● **Exercises**
(A) From the post "Szivesen means with my heart," copy the passage from "I am in love when I am in the" up to and including "People are coming.".
(B) In the post "Szivesen means with my heart," what is palinka?

● **Page text**

Sunday, March 8, 2009

Szivesen means with my heart



This started when someone said, “Isn’t it a lot of work to grow, can and cook food?” “Work?” I wondered aloud, “I think it is about love”. We all have our own.

I fall in love easily. Last fall, I fell in love with a man named Csabi. It was not for the way he smelled, rather, I fell in love with every expression of who he is and what he loves. I fell for the integrity and sensibility with which he works. I fell in love with the way he works; fully and completely in love with what he does. I fell in love fast and it lasted about eighty minutes. Now, I marvel at this unusual love. I work with my hands. I love with my hands. And I try to create something meaningful today from what he unknowingly gave me.

When I arrived at Csabi’s farm, I closed my eyes. The dairy smelled of warm sweet dung and the moist, healthy exhalations of animals living in a good place. The gentle lowing in the dairy barn spoke volumes of satisfaction. There was a quiet hum from a tractor and birds twittering. The animals were happy. Their eyes were bright and alert. They were curious. The cows demanded privacy during milking. The bulls stared, two together, resolutely bullish. And the wary calves moved in skittish side steps and uttered insecurities. Csabi, a veterinarian, has made a model dairy farm from knowledge, common sense and natural systems.

We use words like sustainable, green, clean, good and organic to describe what Csabi is doing. The words antibiotics, growth hormones, transitional, organic tried to find a toe hold in my questions as I took in his farm but they were useless and frankly irrelevant. From one framework, these are good descriptions of his farm, yet Csabi’s methods of running a dairy are rooted in his traditional values. He produces clean milk and delivers it to the community. It is a simple, straightforward and honest plan.

That was the first time within those eighty minutes that I fell. The second time was when I visited his home. I fell hard enough to crack something. Hungarian hospitality is exceptional, though not unique. An offer of a coffee and the use of a bathroom is a given. Csabi opened his home and more. He fed us things he made with his hands; ham, mangalicsa, bread, drink.

Csabi’s home life reads like a perfect short story that tells more than the words written. He knows what order things belong in and his place in that order. Like the best chefs and farmers I know, he tinkers and creates from a deep understanding of the animals and life he husbands. Knowledge and practice sit on a continuum of acquired experience, work at hand and hope for what may come out of his efforts. At his home he maintains a quality and shape of place that is enriched by an ethic of work and love, two sides of the same coin.

Csabi lives on the Hungarian Plains in a small town. He has three pigs with unique genetic histories; a mangalicsa, a wild boar and a mangalicsa/duroc cross, if they are still alive. If they are not, they have become blood sausage and meatballs and they are becoming hams, szalonne and mangalicsa szalami. His curing room and smoke house hold the meats of four pigs. The storeroom is filled with pickles, peppers, jams and palinka, a homemade fruit brandy. The house, summer kitchen and nuclear yard are their own small-scale integrated production system stewarded and guided by principled decisions. The raising, butchering, curing, eating and sharing of an animal is one long chain of reverential events.

Csabi, like many of us, has all the ingredients for a good life. I fell in love with his ability to sincerely combine the elements of his world. I fell in love with his love of mastery and his participatory love of making good quality things like milk, delivery systems, animals, breeds, spaces, food, drink and hospitality. Work, one way or the other, provides what we need and it is an expression of our capacity to love.

I am in love when I am in my yard. I work the soil as if it were my daughter’s hair. I brush it into braids as I think about what can come out of the future.
I am in love when I am in the kitchen, standing before the window that overlooks a small potential of urban land. I am kneading dough on the counter in the sun. With work, it becomes satiny, soft and pliable. Some bodies will be happy.
I am in love when I am alone in my language, in fields, picking corn with my eyes closed.
I am in love when there is a quartet of pots on my stove, simmering, boiling and still. People are coming.

In Hungarian, “szivesen” is how to say, “You are welcome” and it means literally “with my heart”.

● **Supplied entries**
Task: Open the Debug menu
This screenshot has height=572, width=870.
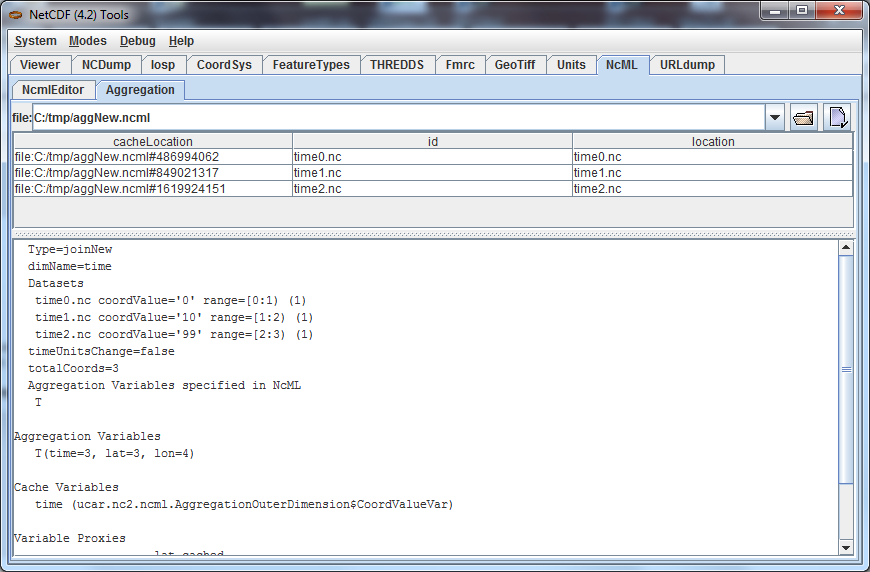Action: pyautogui.click(x=137, y=41)
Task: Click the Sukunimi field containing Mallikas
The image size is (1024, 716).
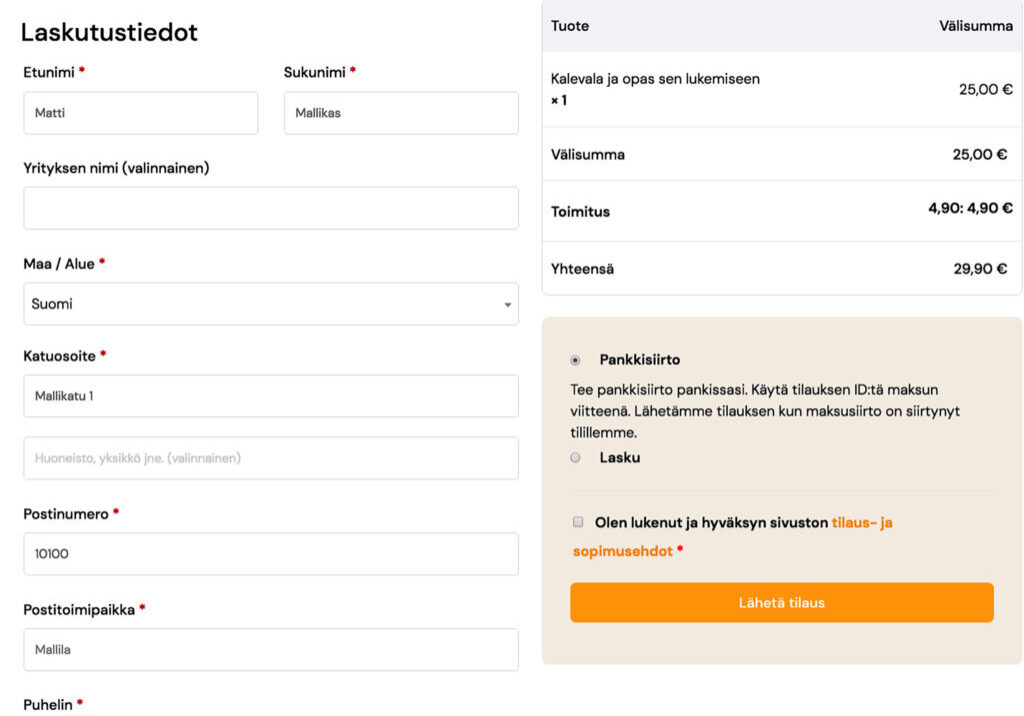Action: coord(401,113)
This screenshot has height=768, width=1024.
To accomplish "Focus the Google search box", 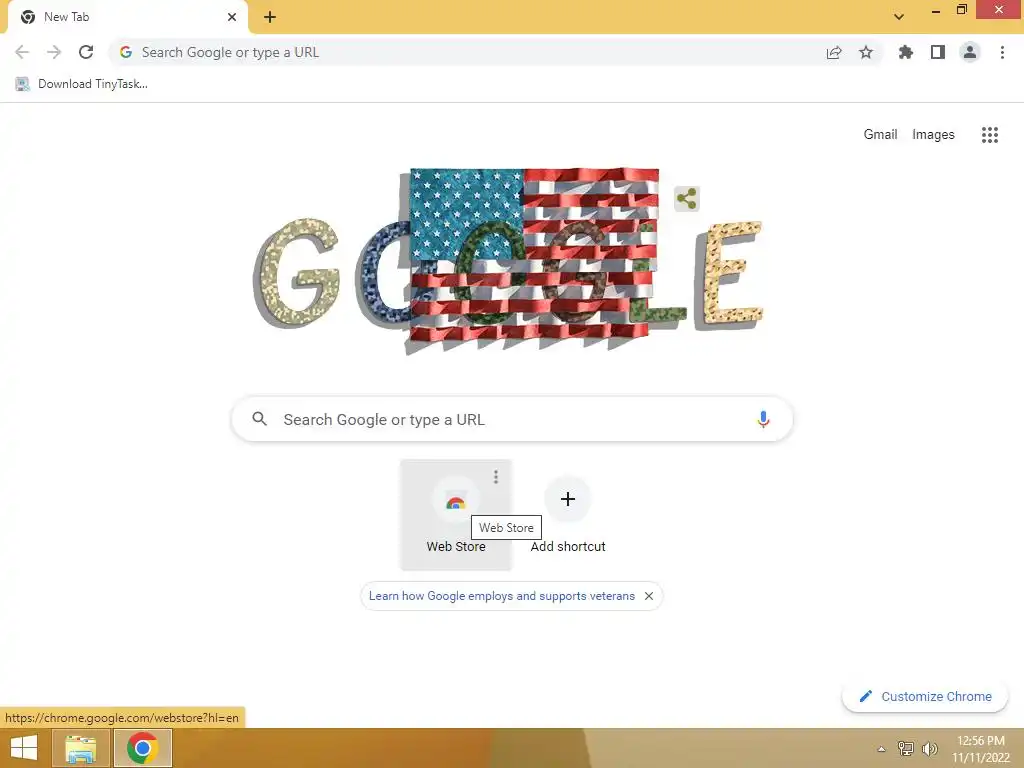I will [512, 419].
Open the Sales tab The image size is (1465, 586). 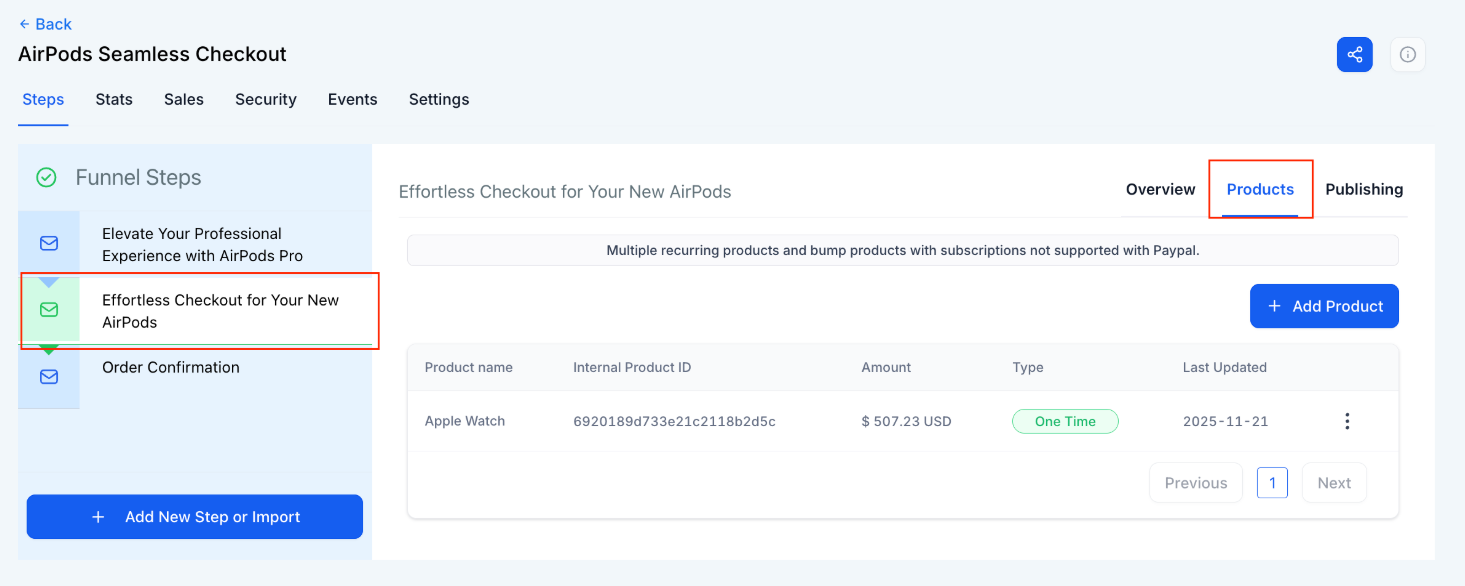(x=184, y=99)
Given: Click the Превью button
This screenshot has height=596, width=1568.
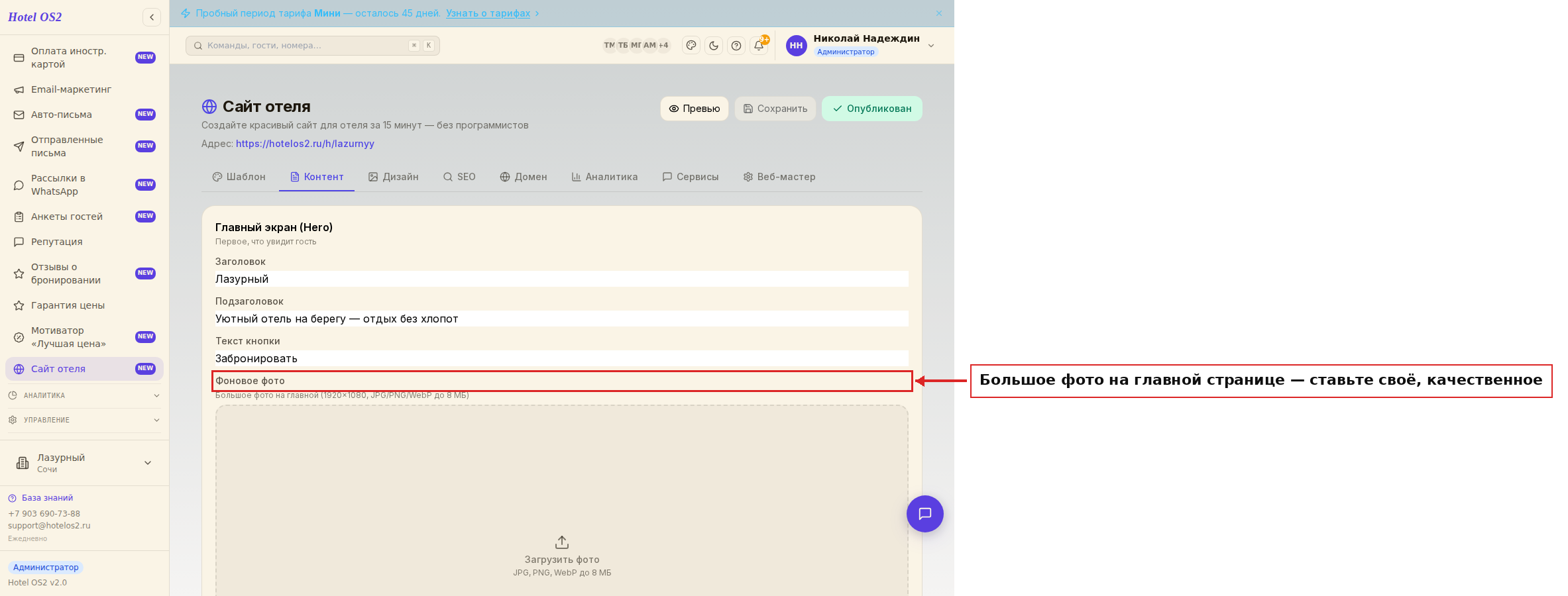Looking at the screenshot, I should pos(695,109).
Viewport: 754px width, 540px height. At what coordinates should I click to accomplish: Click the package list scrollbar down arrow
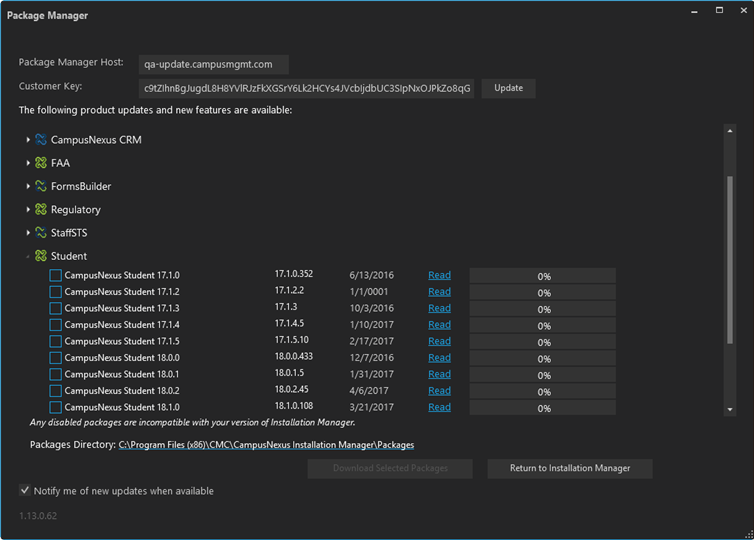point(730,409)
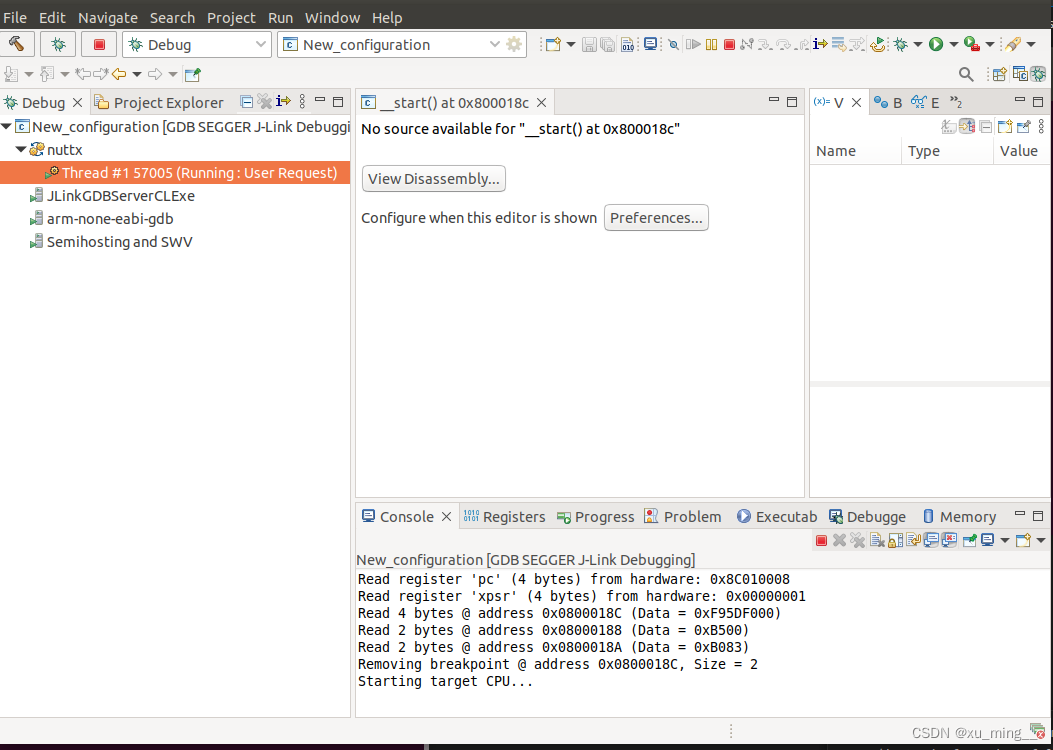Click the Preferences button in the editor
1053x750 pixels.
[x=656, y=217]
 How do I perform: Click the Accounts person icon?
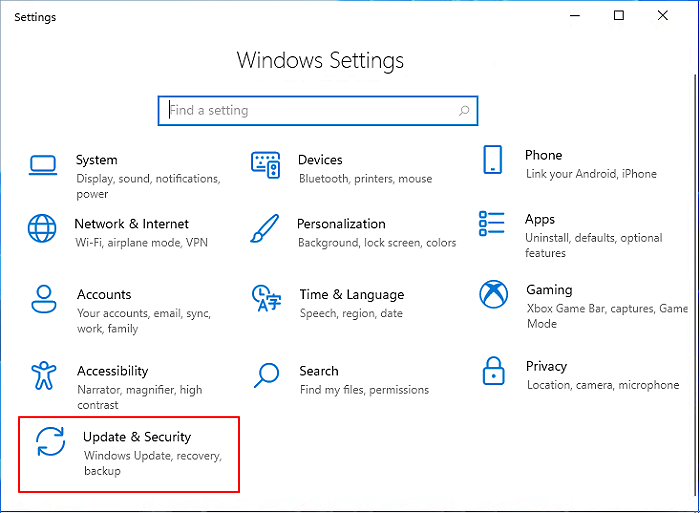pos(43,299)
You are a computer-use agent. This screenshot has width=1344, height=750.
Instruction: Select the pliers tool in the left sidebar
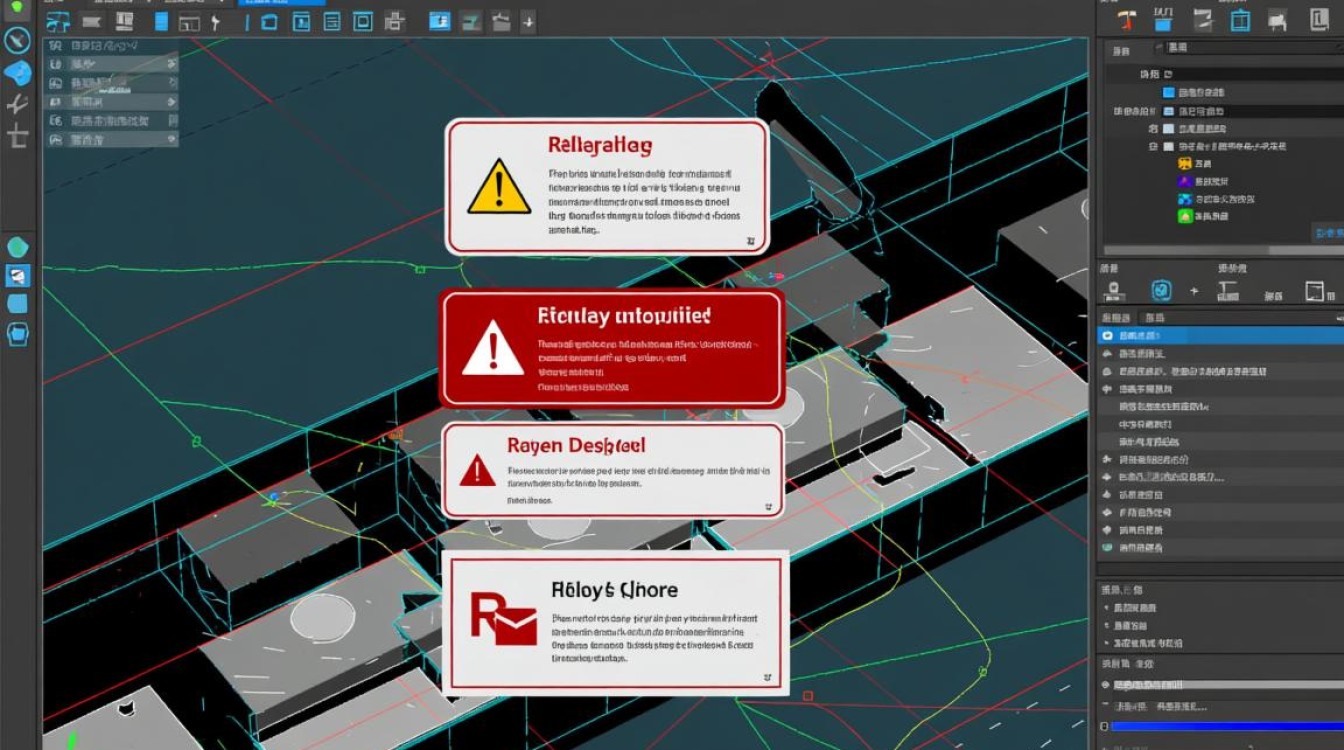(x=18, y=105)
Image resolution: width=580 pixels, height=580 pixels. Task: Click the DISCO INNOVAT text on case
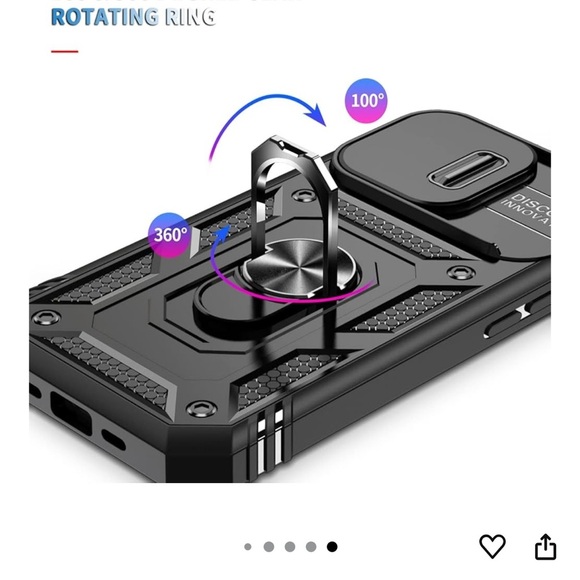tap(527, 209)
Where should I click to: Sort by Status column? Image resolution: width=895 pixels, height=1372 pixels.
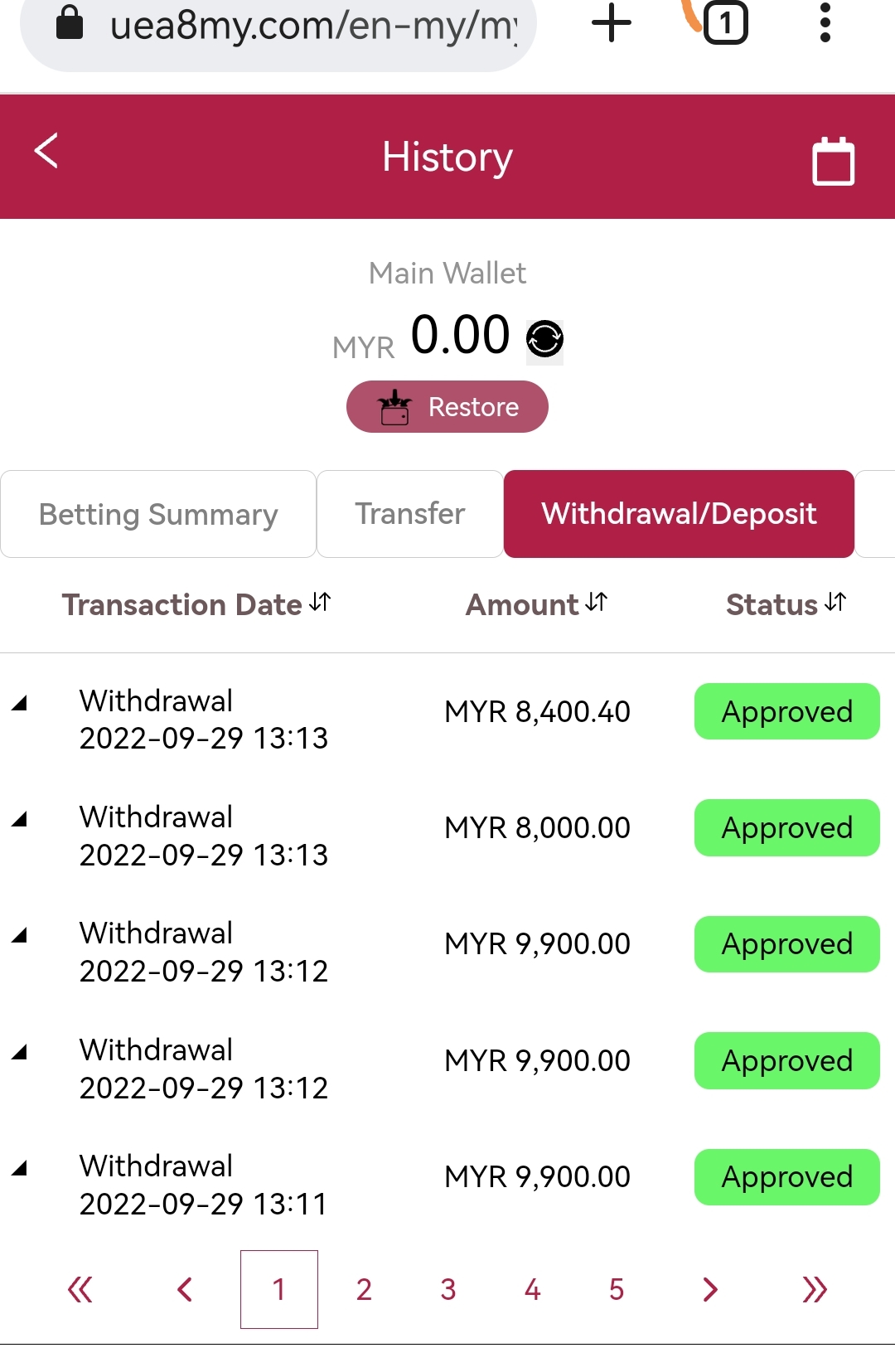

● **Exercise responses**
(A)
I am in love when I am in the kitchen, standing before the window that overlooks a small potential of urban land. I am kneading dough on the counter in the sun. With work, it becomes satiny, soft and pliable. Some bodies will be happy.
I am in love when I am alone in my language, in fields, picking corn with my eyes closed.
I am in love when there is a quartet of pots on my stove, simmering, boiling and still. People are coming.

(B) A homemade fruit brandy.